TAMPA — Prosecutors trying the case of accused Seminole Heights killer Howell Donaldson III were dealt a blow last fall when they lost their bid to try him for all four murders at once.
But on Friday, they made another attempt to ensure jurors in each murder trial learns about the other three deaths.
Using a maneuver known in Florida as the Williams Rule, Hillsborough prosecutors argued that the facts of each of the infamous 2017 slayings are similar enough to show Donaldson had a pattern of behavior — and that makes each murder relevant to the others.
“There were obvious and startling similarities,” said Assistant State Attorney Scott Harmon.
The argument was the latest move by the state to tie the cases together, which could carve out a more convincing path toward conviction. So far it hasn’t been successful. In October, Hillsborough Circuit Judge Samantha Ward sided with the defense and decided to hold four separate trials for each murder, rather than consolidating them into one trial.
“The fact that the State (and even the media and/or public) has ‘defined’ the case and the Defendant as a ‘serial’ case/killer does not, in and of itself, make the crimes committed similar to each other in that regard,” Ward wrote in her ruling.
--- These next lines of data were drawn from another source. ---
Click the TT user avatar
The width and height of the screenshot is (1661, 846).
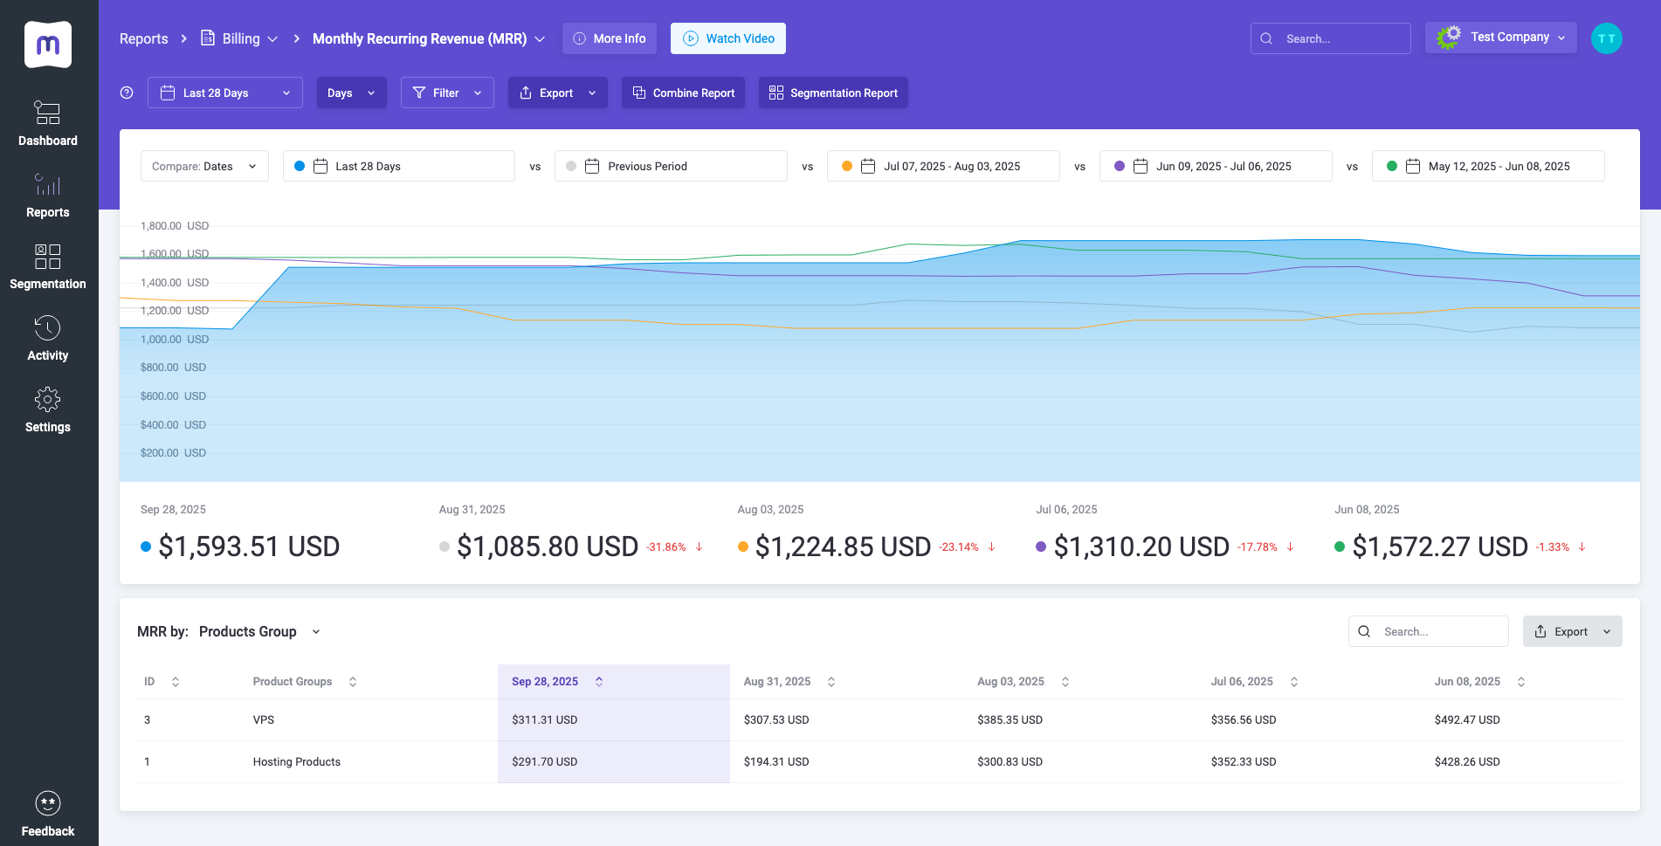point(1606,38)
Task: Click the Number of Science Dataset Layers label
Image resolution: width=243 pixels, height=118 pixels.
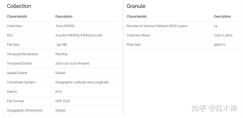Action: coord(157,26)
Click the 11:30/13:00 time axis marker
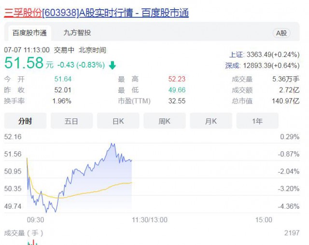 click(x=150, y=220)
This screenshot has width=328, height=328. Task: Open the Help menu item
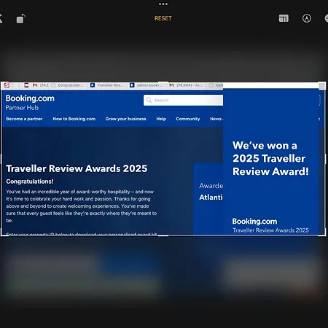pyautogui.click(x=161, y=119)
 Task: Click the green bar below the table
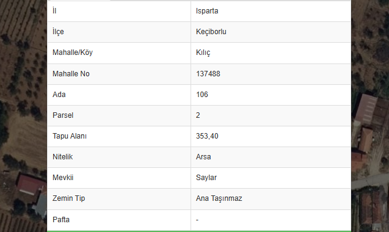tap(199, 231)
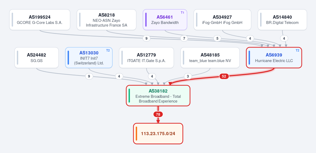
Task: Click the T1 badge on AS6461
Action: pos(182,12)
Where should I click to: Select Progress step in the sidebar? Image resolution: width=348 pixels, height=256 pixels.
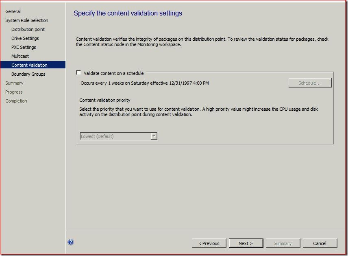(x=14, y=92)
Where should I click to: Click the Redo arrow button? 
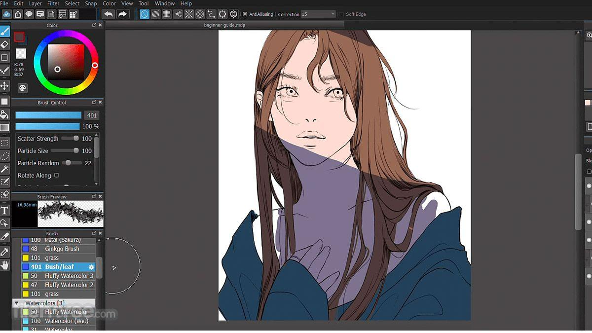pyautogui.click(x=122, y=14)
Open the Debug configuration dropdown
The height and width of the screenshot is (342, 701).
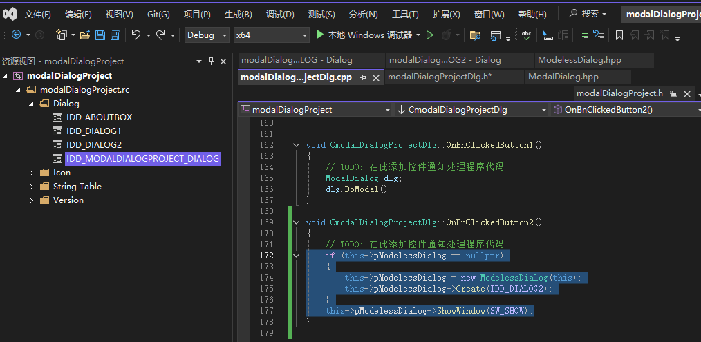(x=207, y=35)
Defense attorneys referenced that document in their argument against the state’s Williams Rule request, saying the judge had already highlighted the many differences in the cases.
“We believe the court should find there is no meaningful relationship between these killings,” Assistant Public Defender Dana Herce-Fulgueira said.
Ward said she will likely make a ruling sometime next week.
Donaldson, 28, stands accused of fatally shooting Benjamin Mitchell, Monica Hoffa, Anthony Naiboa and Ronald Felton in October and November 2017. The shootings all took place less than a mile from each other in southeast Seminole Heights. Residents lived in terror as Tampa police conducted a massive manhunt for the killer.
Officers arrested Donaldson after a manager at the Ybor City McDonald’s where the defendant worked told police he had given her a .40-caliber Glock handgun to hold onto while he ran an errand. A firearms expert said shell casings found at the scene of all four murders came from that Glock, according to court records. Donaldson told police the gun was his but denied any role in the murders.
If he is convicted, the state said it intends to seek the death penalty.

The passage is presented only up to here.